C’est une énorme quantité de biodiversité consacrée à l’exploitation d’une ressource spécifique. Considérez en outre qu’il n’y a qu’environ 5 400 espèces de mammifères au total, et vous verrez tout de suite que la façon dont vous présentez votre question est biaisée de telle sorte qu’elle tente de résoudre un faux problème. Il y a dix fois plus d’espèces de mangeurs de bois exclusifs que de mammifères ; difficile de dire qu’il y a pénurie dans ces conditions. On pourrait même suggérer que peut-être que cette niche écologique est assez remplie.
Peut-être qu’une meilleure façon de poser la question serait : quels sont les caractères les mieux adaptés à une stratégie de vie basée sur la digestion du bois. Sur la base des 50 000 espèces d’insectes mentionnées ci-dessus, vous trouverez 2 groupes :
A – Les coléoptères partagent une taille juste à modeste (Disons moins de 15 cm, avec une moyenne plus proche de 1cm). La plupart passent un stade larvaire prolongé qui peut durer jusqu’à plusieurs années, utilisant le bois à la fois comme source de nourriture et comme source de protection. Ils utilisent diverses stratégies pour acquérir ou produire des enzymes capables de digérer la cellulose, par exemple en les « empruntant » à des champignons. Les larves ont une très faible dépense énergétique, se déplacent très peu et lentement. Elles ne consomment pas de bois à l’âge adulte, et deviennent assez actives à ce moment-là.
B – Les termites ont une approche complètement différente. Ils sont très petits et eusociaux, et ont une relation symbiotique avec des protozoaires cassant la cellulose. Ils sont relativement actifs, ce qui peut refléter un gain d’énergie disponible grâce à leur relation symbiotique.
La clé est de trouver un moyen d’acquérir des enzymes de digestion de la cellulose, bien sûr ; alors que la production de certaines des enzymes nécessaires est une capacité acquise par plusieurs de ces insectes, peu ont réussi à acquérir la trousse à outils chimique complète nécessaire à une telle tâche. Acquérir la capacité de produire chacune de ces enzymes est un accomplissement évolutif considérable – être capable de toutes les produire est un exploit rare qui nécessite plus qu’une ou deux mutations chanceuses. Ainsi, la plupart des insectes « trichent » pour trouver un moyen de contourner le problème, soit en récupérant les enzymes nécessaires à partir d’autres sources (bactéries, champignons, protozoaires), soit en développant des relations symbiotiques avec celles-ci.
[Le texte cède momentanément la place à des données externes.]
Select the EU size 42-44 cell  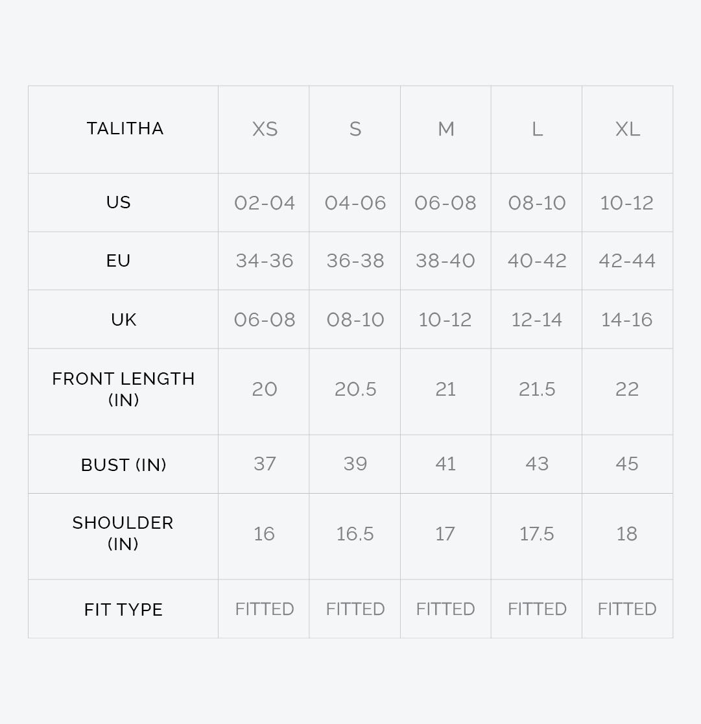pyautogui.click(x=627, y=261)
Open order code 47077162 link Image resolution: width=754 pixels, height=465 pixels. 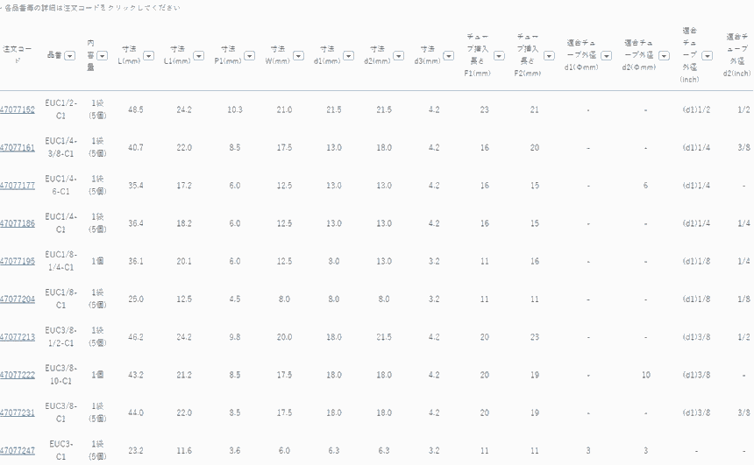pos(18,110)
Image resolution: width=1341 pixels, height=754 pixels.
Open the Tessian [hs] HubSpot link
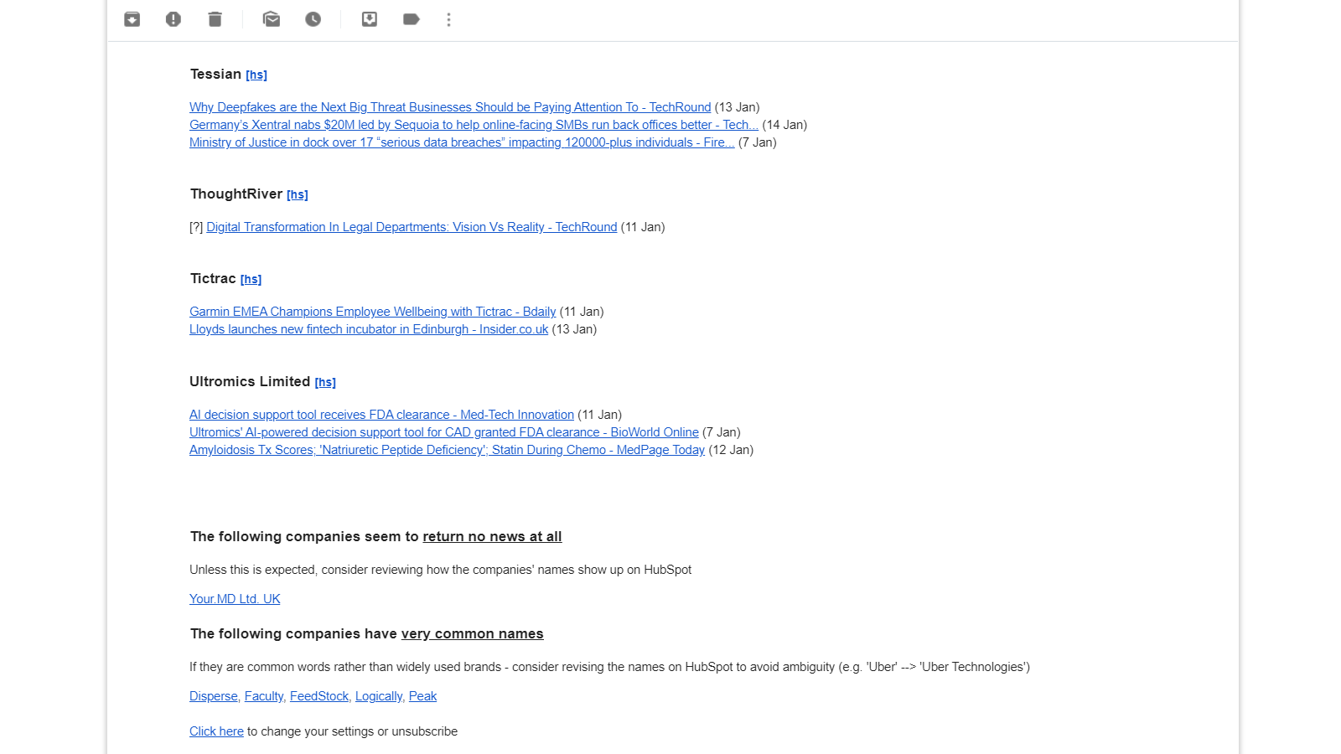256,75
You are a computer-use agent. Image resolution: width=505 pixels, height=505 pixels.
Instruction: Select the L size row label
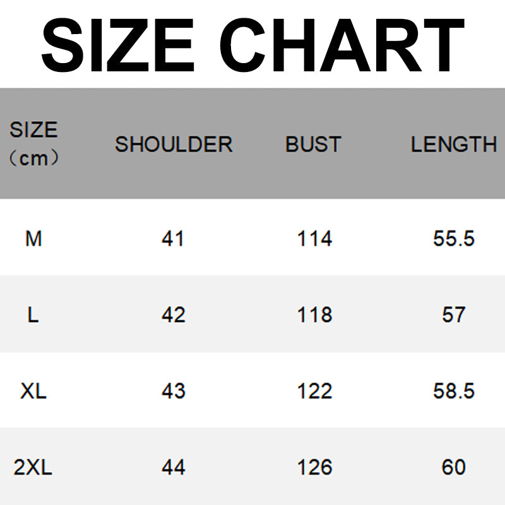[33, 315]
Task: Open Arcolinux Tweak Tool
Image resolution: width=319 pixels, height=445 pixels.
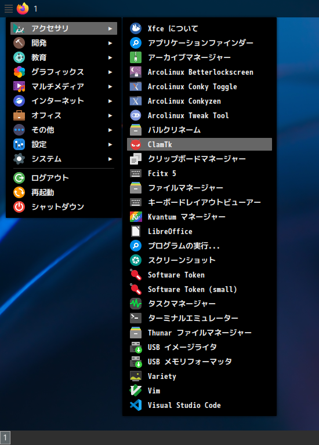Action: [200, 115]
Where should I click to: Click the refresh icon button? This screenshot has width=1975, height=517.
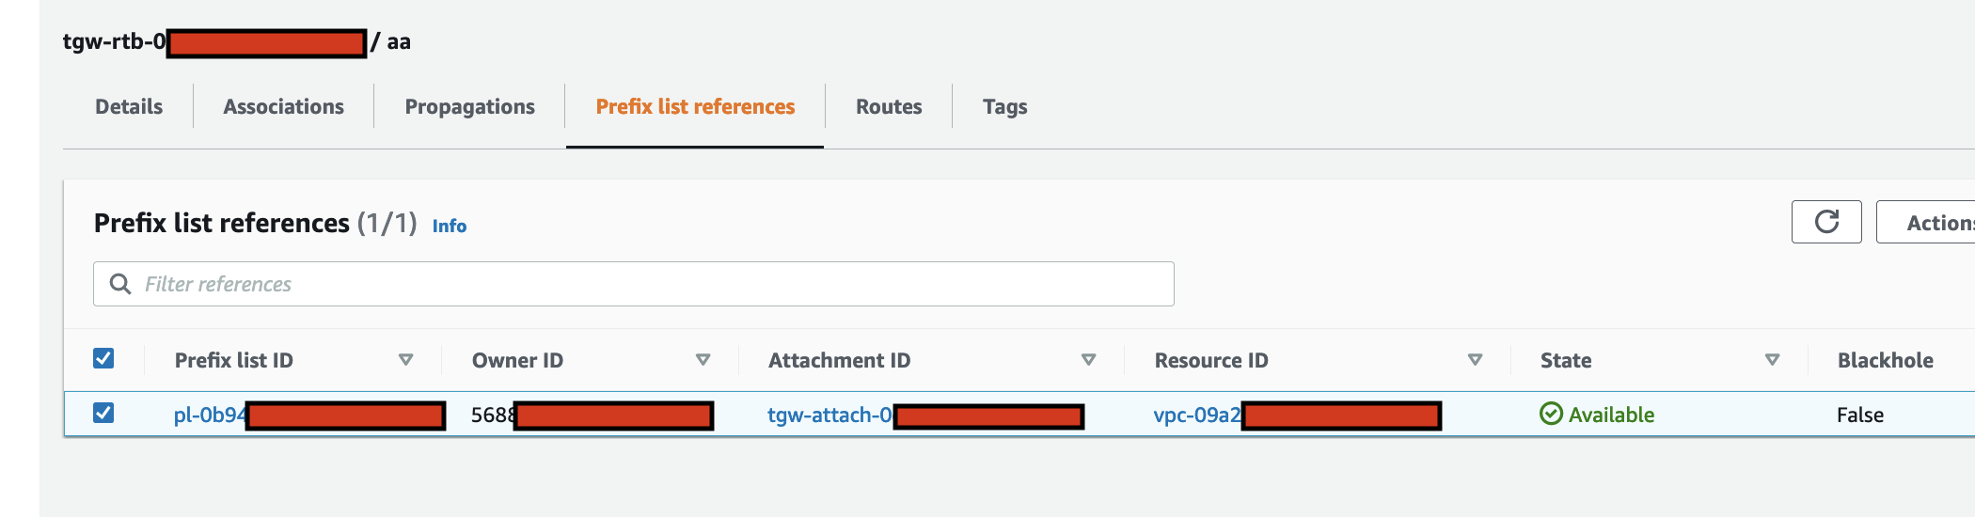(x=1826, y=222)
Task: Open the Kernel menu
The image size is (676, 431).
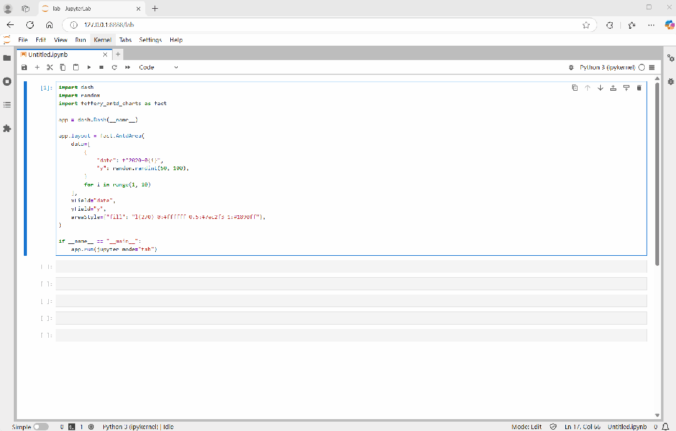Action: [102, 39]
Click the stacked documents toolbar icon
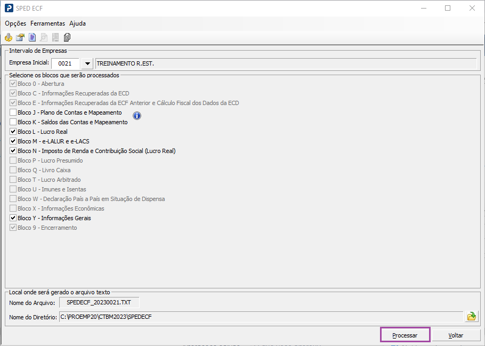Viewport: 485px width, 346px height. coord(67,37)
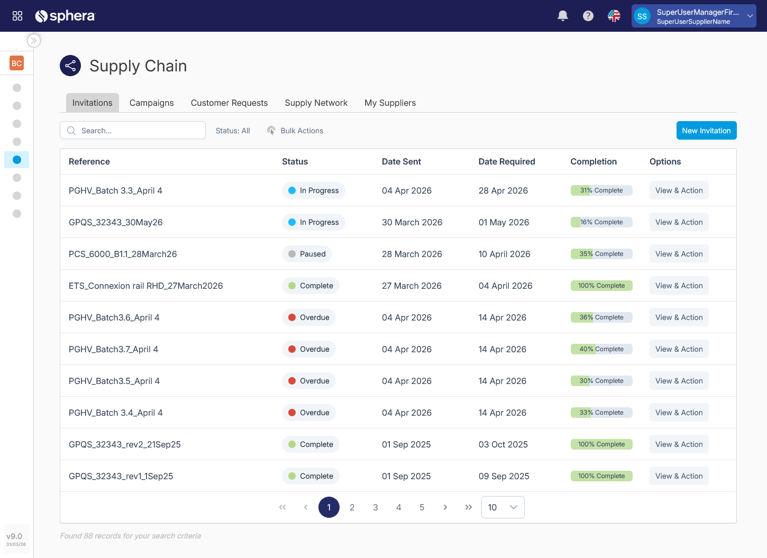Expand the collapsed sidebar with chevron
The width and height of the screenshot is (767, 558).
click(34, 41)

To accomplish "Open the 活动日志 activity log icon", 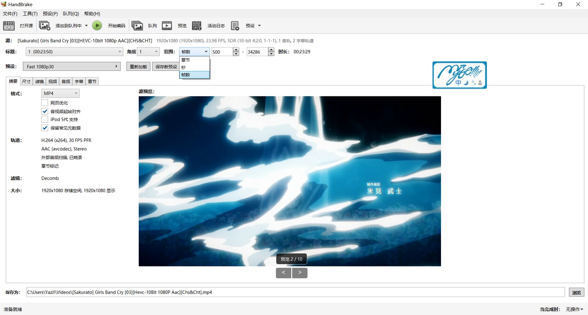I will tap(197, 26).
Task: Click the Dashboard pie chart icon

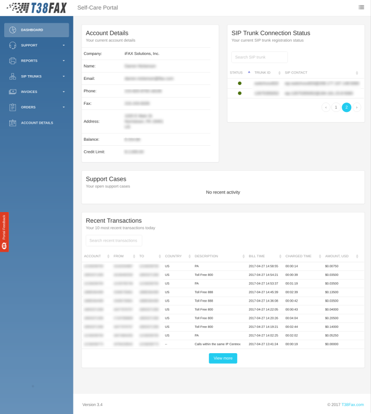Action: click(x=13, y=30)
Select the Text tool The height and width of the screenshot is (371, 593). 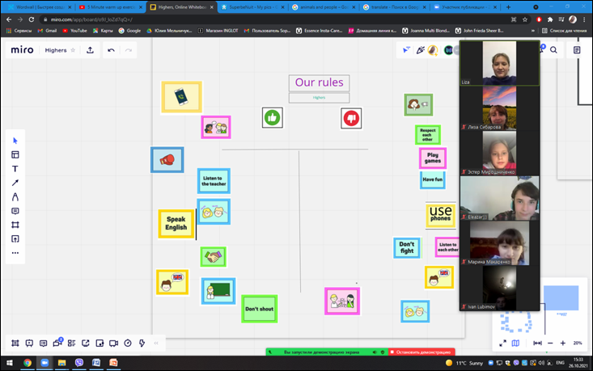tap(15, 169)
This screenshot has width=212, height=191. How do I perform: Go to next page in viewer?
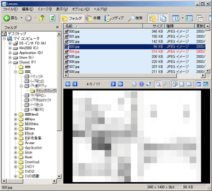pos(113,84)
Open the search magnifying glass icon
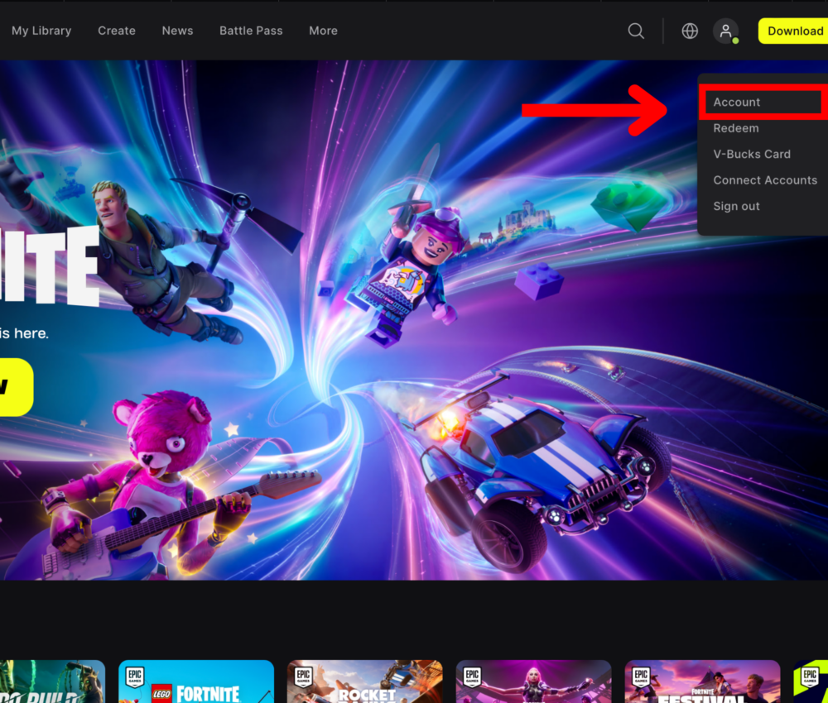The width and height of the screenshot is (828, 703). coord(636,31)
Une autre considération est la faible dépense énergétique des plus gros larves : ils ne se déplacent pratiquement pas – tout au plus vont-ils ramper et s’enfouir dans le bois sur quelques mètres au cours de quelques années. Leur dépense énergétique en comportement de protection (structures défensives, poisons, stratégies d’évitement, etc. – qui sont toutes coûteuses en termes de dépense de ressources énergétiques) est proche de zéro. La quasi-totalité de leur budget énergétique est orienté vers l’extraction et le stockage de l’énergie de la cellulose. Ils peuvent se permettre de le faire car le bois les dissimule et les rend difficilement accessibles aux prédateurs. Des créatures plus grandes (posons la taille d’un chat, pour les besoins de l’argumentation), qui seraient incapables de se cacher dans l’épaisseur du bois lui-même, devraient également dépenser une proportion similaire de leur apport énergétique pour la digestion, mais elles seraient impuissantes à moins de trouver un moyen d’échapper à la prédation à très faible coût.